Suppose we have DataFrame df consisting of the following columns:

Name, Surname, Size, Width, Length, Weigh

Now we want to perform a couple of operations, for example we want to create a couple of DataFrames containing data about Size and Width.

val df1 = df.groupBy("surname").agg( sum("size") )
val df2 = df.groupBy("surname").agg( sum("width") )

as you can notice, other columns, like Length are not used anywhere. Is Spark smart enough to drop the redundant columns before the shuffling phase or are they carried around? Wil running:

val dfBasic = df.select("surname", "size", "width")

before grouping somehow affect the performance?

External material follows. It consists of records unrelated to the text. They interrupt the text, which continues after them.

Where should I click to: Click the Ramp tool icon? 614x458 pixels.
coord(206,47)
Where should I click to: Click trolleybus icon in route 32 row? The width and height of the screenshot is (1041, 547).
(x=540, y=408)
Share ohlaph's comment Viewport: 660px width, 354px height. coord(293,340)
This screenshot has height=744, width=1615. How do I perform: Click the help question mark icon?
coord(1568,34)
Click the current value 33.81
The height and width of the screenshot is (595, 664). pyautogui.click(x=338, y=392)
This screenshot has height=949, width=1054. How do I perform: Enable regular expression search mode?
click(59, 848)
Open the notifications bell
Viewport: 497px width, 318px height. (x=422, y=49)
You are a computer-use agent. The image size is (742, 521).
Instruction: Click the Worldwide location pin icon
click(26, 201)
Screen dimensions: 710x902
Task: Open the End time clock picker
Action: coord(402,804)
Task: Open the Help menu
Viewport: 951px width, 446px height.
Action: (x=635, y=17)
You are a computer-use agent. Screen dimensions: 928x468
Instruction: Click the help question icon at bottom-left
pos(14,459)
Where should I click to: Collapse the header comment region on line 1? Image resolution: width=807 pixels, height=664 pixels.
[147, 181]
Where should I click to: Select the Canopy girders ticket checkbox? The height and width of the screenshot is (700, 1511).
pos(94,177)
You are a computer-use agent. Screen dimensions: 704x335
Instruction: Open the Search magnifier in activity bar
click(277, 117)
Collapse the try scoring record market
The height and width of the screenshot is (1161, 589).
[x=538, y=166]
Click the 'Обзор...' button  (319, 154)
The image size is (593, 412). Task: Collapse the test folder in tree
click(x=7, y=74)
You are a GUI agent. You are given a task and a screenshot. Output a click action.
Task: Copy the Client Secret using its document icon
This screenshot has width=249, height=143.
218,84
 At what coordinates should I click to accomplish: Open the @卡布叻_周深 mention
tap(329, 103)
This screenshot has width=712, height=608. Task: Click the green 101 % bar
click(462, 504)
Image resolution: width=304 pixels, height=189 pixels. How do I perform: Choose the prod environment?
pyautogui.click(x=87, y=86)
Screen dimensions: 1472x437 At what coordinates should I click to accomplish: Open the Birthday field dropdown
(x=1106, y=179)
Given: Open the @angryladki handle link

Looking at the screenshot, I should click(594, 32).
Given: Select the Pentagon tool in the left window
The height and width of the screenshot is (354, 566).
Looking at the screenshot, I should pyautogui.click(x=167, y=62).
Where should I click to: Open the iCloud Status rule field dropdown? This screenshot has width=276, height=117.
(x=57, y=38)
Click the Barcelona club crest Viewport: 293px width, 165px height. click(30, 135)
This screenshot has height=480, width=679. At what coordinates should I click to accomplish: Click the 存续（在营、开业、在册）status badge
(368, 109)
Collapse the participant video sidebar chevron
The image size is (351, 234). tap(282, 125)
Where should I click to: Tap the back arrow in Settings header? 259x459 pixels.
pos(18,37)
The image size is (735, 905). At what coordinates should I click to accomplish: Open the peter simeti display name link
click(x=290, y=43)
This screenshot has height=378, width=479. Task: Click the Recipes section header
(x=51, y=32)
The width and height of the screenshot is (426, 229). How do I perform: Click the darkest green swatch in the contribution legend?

标签： performance apache-spark dataframe apache-spark-sql spark-dataframe

1条回答

唯独是你

2楼-- · 2019-01-01 04:34

Yes, it is "smart enough". groupBy performed on a DataFrame is not the same operation as groupBy performed on a plain RDD. In a scenario you've described there is no need to move raw data at all. Let's create a small example to illustrate that:

val df = sc.parallelize(Seq(
   ("a", "foo", 1), ("a", "foo", 3), ("b", "bar", 5), ("b", "bar", 1)
)).toDF("x", "y", "z")

df.groupBy("x").agg(sum($"z")).explain

// == Physical Plan ==
// *HashAggregate(keys=[x#148], functions=[sum(cast(z#150 as bigint))])
// +- Exchange hashpartitioning(x#148, 200)
//    +- *HashAggregate(keys=[x#148], functions=[partial_sum(cast(z#150 as bigint))])
//       +- *Project [_1#144 AS x#148, _3#146 AS z#150]
//          +- *SerializeFromObject [staticinvoke(class org.apache.spark.unsafe.types.UTF8String, StringType, fromString, assertnotnull(input[0, scala.Tuple3, true])._1, true, false) AS _1#144, staticinvoke(class org.apache.spark.unsafe.types.UTF8String, StringType, fromString, assertnotnull(input[0, scala.Tuple3, true])._2, true, false) AS _2#145, assertnotnull(input[0, scala.Tuple3, true])._3 AS _3#146]
//             +- Scan ExternalRDDScan[obj#143]

As you can the first phase is a projection where only required columns are preserved. Next data is aggregated locally and finally transferred and aggregated globally. You'll get a little bit different answer output if you use Spark <= 1.4 but general structure should be exactly the same.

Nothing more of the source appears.